▶ **Your instructions**
Would you return, word for word, the lines of the data below from the line with "Where should I click to: Click the search" through the line with "You are a computer-use agent. Screen", and no others?

▶ **Information**

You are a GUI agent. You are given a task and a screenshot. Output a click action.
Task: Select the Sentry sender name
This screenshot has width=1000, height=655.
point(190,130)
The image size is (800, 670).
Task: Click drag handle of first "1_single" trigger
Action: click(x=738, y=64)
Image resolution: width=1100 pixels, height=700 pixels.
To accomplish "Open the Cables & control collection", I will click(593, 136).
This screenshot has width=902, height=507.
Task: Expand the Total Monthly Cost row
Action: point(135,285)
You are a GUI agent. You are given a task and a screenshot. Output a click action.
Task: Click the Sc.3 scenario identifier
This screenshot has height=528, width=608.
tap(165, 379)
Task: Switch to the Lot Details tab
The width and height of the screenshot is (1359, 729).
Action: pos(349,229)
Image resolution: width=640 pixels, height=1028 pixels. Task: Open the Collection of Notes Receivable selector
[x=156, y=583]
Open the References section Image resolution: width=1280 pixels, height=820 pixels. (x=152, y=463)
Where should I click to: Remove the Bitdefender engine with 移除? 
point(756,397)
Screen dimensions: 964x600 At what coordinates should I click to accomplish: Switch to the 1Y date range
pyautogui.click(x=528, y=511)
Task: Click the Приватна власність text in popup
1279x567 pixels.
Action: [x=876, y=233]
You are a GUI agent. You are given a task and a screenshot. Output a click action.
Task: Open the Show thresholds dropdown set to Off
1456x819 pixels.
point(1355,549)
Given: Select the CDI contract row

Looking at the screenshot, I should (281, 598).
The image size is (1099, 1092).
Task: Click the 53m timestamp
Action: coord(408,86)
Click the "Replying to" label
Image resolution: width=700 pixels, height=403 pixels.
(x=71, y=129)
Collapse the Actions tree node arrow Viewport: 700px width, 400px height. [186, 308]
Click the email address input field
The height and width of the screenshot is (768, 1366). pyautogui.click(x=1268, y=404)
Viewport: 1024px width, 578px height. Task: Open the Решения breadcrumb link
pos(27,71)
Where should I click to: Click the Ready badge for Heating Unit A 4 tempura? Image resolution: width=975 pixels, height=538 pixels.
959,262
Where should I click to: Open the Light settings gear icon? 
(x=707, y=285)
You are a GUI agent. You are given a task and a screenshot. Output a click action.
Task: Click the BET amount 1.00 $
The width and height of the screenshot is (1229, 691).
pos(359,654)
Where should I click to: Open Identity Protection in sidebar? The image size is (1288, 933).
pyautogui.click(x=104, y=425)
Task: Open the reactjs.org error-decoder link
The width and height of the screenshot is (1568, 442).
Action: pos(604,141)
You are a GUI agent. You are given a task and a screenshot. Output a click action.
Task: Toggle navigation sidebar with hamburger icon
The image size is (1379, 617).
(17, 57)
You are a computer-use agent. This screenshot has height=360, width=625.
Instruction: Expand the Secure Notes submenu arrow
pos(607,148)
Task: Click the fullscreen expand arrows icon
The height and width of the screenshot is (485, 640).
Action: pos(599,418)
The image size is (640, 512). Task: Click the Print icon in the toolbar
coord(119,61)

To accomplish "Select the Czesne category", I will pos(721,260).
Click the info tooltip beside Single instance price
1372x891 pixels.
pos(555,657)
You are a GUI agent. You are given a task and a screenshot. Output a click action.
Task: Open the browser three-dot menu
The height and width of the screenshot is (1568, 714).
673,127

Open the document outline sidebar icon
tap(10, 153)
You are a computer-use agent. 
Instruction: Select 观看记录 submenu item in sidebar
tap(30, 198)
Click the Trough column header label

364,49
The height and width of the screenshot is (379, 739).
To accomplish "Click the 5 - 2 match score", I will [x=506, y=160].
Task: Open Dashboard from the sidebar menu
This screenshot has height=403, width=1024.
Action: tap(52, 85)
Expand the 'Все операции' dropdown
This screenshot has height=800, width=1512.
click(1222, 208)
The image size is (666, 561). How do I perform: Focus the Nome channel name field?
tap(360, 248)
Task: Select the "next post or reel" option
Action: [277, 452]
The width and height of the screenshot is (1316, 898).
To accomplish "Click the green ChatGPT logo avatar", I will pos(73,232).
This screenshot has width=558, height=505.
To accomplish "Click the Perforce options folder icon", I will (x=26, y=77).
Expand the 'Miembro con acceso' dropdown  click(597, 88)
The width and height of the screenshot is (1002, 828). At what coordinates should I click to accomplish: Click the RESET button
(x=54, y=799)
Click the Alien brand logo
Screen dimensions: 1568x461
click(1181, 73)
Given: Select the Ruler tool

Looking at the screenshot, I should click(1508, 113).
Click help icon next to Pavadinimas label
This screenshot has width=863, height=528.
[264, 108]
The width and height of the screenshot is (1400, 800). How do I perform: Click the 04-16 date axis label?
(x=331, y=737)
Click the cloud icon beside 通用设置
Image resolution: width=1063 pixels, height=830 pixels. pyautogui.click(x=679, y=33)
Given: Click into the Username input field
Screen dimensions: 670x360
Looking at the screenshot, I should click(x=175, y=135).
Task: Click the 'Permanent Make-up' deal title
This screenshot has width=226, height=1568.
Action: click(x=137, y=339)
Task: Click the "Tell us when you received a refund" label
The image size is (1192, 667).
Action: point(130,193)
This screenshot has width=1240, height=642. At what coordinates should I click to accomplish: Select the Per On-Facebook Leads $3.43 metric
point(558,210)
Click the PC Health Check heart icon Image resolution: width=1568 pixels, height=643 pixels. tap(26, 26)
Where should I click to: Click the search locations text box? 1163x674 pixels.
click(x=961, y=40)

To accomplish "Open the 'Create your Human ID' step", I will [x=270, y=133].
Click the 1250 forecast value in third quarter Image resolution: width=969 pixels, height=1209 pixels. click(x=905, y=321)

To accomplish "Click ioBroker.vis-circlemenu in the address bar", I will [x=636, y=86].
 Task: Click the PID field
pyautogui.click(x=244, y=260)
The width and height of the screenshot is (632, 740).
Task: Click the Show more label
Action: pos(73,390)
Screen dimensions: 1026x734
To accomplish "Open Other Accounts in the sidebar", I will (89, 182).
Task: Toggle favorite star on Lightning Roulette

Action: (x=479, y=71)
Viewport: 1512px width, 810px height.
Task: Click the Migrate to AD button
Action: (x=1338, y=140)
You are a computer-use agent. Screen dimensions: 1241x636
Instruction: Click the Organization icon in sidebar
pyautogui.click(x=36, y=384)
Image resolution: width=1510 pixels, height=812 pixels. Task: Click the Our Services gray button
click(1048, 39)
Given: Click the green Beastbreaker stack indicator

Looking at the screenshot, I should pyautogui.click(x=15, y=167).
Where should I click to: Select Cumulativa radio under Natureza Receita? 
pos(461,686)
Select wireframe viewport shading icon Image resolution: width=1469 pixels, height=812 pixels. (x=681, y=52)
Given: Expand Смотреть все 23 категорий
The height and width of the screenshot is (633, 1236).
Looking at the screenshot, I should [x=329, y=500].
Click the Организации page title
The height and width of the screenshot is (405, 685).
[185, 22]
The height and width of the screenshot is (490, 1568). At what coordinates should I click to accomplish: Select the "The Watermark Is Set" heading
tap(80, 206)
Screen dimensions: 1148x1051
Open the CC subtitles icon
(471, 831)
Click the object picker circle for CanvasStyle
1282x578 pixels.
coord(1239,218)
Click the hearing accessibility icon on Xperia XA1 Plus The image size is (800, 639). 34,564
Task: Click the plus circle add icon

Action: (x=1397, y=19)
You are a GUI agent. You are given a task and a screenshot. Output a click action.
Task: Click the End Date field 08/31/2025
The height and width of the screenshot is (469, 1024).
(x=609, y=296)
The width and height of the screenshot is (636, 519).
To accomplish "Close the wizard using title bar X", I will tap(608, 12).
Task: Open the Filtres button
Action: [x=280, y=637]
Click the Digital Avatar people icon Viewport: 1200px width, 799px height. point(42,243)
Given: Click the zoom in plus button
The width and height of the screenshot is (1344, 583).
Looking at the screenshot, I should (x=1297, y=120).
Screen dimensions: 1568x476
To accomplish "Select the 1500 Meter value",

▶ **Written solution**
Where should I click to: Click the search locations text box? 1163x674 pixels.
click(x=961, y=40)

To accomplish "Open the 'Create your Human ID' step", I will [x=270, y=133].
Click the 1250 forecast value in third quarter Image resolution: width=969 pixels, height=1209 pixels. click(x=905, y=321)

To accomplish "Click ioBroker.vis-circlemenu in the address bar", I will [x=636, y=86].
 Task: Click the PID field
pyautogui.click(x=244, y=260)
The width and height of the screenshot is (632, 740).
Task: Click the Show more label
Action: pos(73,390)
Screen dimensions: 1026x734
To accomplish "Open Other Accounts in the sidebar", I will (89, 182).
Task: Toggle favorite star on Lightning Roulette

Action: (x=479, y=71)
Viewport: 1512px width, 810px height.
Task: Click the Migrate to AD button
Action: (x=1338, y=140)
You are a computer-use agent. Screen dimensions: 1241x636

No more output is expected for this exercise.